沖縄科学技術大学院大学(OIST)のEnergy Materials and Surface Sciences (EMSS) Unitで准教授を務めるYabing Qi氏の研究グループは、色素増感型太陽電池の経年劣化メカニズムの解明につなげる研究成果を発表した。論文タイトルは、「Air-Exposure-Induced Gas-Molecule Incorporation into Spiro-MeOTAD Films」。化学・物性分野の学術誌「The Journal of Physical Chemistry Letters」の2014年5月号に研究成果が掲載されている。

寿命と変換効率が課題だった「色素増感型太陽電池」

太陽電池を動作原理で分類すると、「pn接合型」と「色素増感型」に分けられる*1)。現在、広く実用化されているのはpn接合型のタイプ。一方の色素増感型は、比較的に製造が容易で量産時のコストが引き下げられる可能性が高いことや、カラフルな太陽電池を作成できるといった特徴があるものの、pn接合型に比べて換効率が低く、経年劣化が進むスピードが速いという欠点があった(参考資料1参考資料2)。今回の研究成果は、この経年劣化の抑制に焦点を当てたものだ。

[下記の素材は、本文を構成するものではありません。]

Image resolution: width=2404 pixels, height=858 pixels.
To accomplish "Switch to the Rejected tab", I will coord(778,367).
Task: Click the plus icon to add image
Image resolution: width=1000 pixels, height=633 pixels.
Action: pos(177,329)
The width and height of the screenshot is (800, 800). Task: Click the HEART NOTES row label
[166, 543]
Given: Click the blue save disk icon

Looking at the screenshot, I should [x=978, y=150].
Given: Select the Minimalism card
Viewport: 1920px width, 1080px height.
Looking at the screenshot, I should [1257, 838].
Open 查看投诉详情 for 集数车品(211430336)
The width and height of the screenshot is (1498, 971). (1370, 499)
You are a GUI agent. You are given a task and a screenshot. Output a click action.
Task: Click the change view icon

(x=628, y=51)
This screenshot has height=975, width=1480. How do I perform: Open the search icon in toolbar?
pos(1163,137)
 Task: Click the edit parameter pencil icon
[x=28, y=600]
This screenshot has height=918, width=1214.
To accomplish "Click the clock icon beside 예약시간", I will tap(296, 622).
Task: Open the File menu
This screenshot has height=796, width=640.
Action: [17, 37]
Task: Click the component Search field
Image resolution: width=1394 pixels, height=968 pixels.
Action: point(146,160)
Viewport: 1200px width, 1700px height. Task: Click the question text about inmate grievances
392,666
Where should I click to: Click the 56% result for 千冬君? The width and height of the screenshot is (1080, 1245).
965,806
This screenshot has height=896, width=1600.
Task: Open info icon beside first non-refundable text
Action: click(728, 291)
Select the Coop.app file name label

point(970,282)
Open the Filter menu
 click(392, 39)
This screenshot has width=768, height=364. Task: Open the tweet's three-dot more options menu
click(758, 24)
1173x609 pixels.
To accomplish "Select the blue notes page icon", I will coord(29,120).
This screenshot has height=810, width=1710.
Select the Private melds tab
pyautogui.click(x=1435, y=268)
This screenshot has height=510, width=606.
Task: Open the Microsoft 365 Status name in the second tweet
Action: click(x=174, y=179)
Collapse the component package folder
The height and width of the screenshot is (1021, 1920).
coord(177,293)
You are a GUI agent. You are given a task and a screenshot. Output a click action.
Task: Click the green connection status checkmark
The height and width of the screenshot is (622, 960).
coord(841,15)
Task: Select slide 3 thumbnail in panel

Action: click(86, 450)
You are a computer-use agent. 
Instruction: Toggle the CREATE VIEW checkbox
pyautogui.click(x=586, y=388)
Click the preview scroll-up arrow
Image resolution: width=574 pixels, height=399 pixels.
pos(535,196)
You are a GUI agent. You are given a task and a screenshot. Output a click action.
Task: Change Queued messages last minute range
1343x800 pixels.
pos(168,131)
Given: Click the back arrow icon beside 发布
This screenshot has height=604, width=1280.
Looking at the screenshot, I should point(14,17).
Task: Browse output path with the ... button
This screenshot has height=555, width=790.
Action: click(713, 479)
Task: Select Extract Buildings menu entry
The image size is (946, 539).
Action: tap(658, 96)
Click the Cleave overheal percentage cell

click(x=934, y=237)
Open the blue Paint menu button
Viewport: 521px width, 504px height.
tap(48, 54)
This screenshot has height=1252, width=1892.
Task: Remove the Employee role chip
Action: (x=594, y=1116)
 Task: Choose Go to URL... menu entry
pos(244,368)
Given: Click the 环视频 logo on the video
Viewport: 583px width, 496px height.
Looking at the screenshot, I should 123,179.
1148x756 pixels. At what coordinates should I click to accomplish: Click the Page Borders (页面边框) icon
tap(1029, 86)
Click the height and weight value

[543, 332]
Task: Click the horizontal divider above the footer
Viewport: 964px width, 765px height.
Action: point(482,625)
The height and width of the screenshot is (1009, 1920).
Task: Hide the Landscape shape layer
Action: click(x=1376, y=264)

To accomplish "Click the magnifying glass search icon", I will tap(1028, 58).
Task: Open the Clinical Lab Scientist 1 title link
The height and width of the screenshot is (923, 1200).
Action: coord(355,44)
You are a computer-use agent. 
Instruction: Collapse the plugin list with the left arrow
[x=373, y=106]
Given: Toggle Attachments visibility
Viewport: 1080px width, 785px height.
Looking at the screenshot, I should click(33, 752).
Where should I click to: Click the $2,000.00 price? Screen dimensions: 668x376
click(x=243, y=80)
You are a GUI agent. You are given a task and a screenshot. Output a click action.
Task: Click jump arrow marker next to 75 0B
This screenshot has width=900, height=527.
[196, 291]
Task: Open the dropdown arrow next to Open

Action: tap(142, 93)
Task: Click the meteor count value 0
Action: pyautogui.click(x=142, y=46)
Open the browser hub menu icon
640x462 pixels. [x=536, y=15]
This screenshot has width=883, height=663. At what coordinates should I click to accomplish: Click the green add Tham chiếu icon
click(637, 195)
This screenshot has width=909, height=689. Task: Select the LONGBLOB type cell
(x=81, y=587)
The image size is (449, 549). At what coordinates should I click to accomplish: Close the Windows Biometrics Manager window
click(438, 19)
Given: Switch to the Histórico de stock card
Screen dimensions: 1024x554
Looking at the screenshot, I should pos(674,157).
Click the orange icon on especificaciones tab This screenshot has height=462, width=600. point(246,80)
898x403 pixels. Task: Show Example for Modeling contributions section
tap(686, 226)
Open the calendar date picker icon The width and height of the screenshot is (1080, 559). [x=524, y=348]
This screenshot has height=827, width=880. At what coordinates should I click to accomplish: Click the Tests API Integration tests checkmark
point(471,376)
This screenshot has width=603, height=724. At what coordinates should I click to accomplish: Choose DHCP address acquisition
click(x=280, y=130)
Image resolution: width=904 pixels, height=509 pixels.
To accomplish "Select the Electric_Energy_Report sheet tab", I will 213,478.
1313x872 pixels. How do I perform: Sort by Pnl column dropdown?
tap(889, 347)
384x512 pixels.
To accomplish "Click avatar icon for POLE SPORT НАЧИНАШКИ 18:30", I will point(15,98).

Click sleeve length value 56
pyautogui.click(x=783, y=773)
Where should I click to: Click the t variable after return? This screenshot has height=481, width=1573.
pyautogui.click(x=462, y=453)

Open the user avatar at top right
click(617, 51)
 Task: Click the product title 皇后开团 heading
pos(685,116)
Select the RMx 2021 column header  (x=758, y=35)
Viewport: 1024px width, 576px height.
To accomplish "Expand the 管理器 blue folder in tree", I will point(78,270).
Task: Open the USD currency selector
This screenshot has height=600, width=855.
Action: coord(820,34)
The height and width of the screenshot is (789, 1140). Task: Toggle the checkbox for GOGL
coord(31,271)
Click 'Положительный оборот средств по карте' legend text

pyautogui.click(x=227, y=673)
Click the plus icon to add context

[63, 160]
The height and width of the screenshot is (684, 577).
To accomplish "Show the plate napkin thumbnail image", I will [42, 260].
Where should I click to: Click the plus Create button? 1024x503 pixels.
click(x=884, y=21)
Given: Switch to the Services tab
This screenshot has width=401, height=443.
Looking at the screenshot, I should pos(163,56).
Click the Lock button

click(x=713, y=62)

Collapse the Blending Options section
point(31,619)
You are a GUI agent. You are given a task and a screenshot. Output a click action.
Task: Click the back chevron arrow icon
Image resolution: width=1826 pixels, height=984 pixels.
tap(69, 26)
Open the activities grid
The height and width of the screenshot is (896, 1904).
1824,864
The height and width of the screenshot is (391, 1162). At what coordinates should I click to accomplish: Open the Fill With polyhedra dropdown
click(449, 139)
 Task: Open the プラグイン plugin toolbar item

Yabing Qi氏の研究グループは、色素増感型太陽電池において外部環境と接触する層(正孔輸送層、「spiro-MeOTAD」と呼ぶ材料を採用)の挙動に注目した。外部環境と接触するゆえ、大気との接触や連続日射、高温、ほこりやごみといったさまざまな原因で経年的な特性変化を引き起こしやすいからだ。これまで有力とされてきた「光酸化」と呼ぶ経年劣化の要因を分析したところ、「驚くべきことに」、実際には大気中の分子と日光に数日間さらされた後でも、光酸化は発生しておらず、spiro-MeOTAD層の特性も変化していなかったという。

さらに詳細に分析したところ、spiro-MeOTADのアモルファス性に経年劣化の要因が隠されていることが明らかになった。すなわち、結晶構造をもたないというアモルファス性ゆえに大気中の分子が簡単にspiro-MeOTAD層に取り込まれたり、通り抜けたりしていた。こうした大気中の分子が太陽電池にとっては不純物となり、経年劣化を引き起こしていたのだ。

「Yabing Qi氏の研究グループらは、詳細な分析の結果、異物の空気分子がspiro-MeOTAD層の経年劣化を引き起こし、長期にわたって太陽電池の効率の低下、つまり劣化を確実に引き起こしていると断定しました」(OISTのニュースリリース)。

201404_3

「spiro-MeOTAD」を採用した色素増感型太陽電池の経年劣化の要因は、大気中の空気分子が正孔輸送層に取り込まれたり、通り抜けたりする現象にあった。出典:OISTニュースリリース

今後は、spiro-MeOTAD層をカプセル化することで大気に晒されることを防ぐ研究や、今回解明したメカニズムをもとに経年劣化を起こしにくい材料の開発を進める。Yabing Qi氏は、OISTのニュースリリースの中で、「低コストにspiro-MeOTAD層をカプセル化することができれば、低コスト・高効率・長寿命化の三拍子そろった太陽電池を製造することが初めて可能になるかも知れません」とコメントを寄せている。

※冒頭写真出典:OIST。沖縄科学技術大学院大学(OIST)のEnergy Materials and Surface Sciences (EMSS) Unitで准教授を務めるYabing Qi氏の研究グループ。

脚注

*1)太陽電池を材料という視点で分類すると無機系と有機系に分けられる。色素増感型太陽電池は、有機物を使うため有機系の太陽電池となる。有機系としてはこの他、有機物を使いつつ、pn接合によって発電する「有機半導体太陽電池」がある。